Perrine, William
Sharon, PA
U.S. Army – Desert Storm era
On February 22, 1991, hundreds of U.S. tanks and other vehicles massed in eastern Saudi Arabia to attack the Iraqi forces in Kuwait. The unit responsible for getting fuel to them was the 475th Quartermaster Group from Farrell, Pennsylvania.
How did such a responsibility fall on an army reserve unit?
During the 1980s, the Department of Defense reduced the active army, assigning logistical and other tasks to reserve units. In the end, there was no regular army petroleum group.
“We were it, basically,” said Bill Perrine, who had joined the unit in the early 1970s.
That didn’t result in a lack of preparedness, thanks to the exceptional commitment of reservists such as Bill.
Through the 1970s, he served one weekend a month and two weeks during the summer. That changed dramatically during the 1980s.
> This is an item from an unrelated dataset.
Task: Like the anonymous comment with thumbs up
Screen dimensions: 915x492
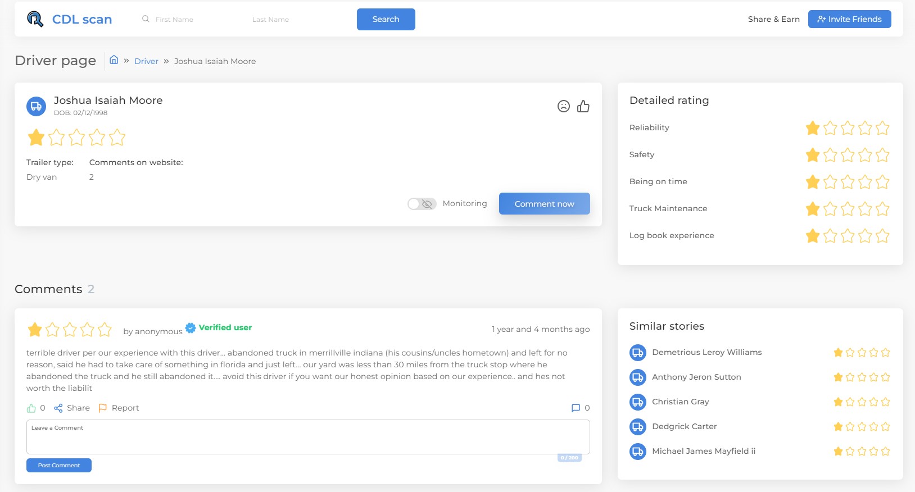Action: click(31, 408)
“The 475th became responsible for supplying all the fuel for the not just for the army,” Bill said, “but also for the air force, marines, and navy. Our job was to get petroleum supplies to anyone who needed them in a theater of operation. We had to figure out how to make that happen.”
It was an awesomely complex job that required Bill to spend as many as 100 active duty days a year.
“We planned the logistics from the time the petroleum comes out of the ground, through the refineries, into ocean-going tankers, to deep sea ports or across the beach, into the bladders, into the trucks, into the little refuelers, all the way to the guy’s jeep out in the field.”
They also participated in strategic planning to counter a variety of possible scenarios, such as a potential Russian invasion in Europe through the Fulda Gap. Then the attention shifted to Iran and Iraq.
“The war plans we wrote during the late 1980s got used in the early 1990s during Desert Storm,” Bill said.
Of course, planning isn’t enough; training is also necessary. The 475th participated in petroleum logistics exercises both in the United States and overseas.
When Bill took a job in Wheeling, WV, in 1987, he transferred to the 1036th U.S. Army Reserve school which was also in Farrell but required less time.
During Desert Storm, Bill was activated to teach in the Petroleum School in Fort Lee, Virginia. To his disappointment, his requests to serve in Iraq were turned down.
Bill remained in the Reserves until he retired from the military in 1993.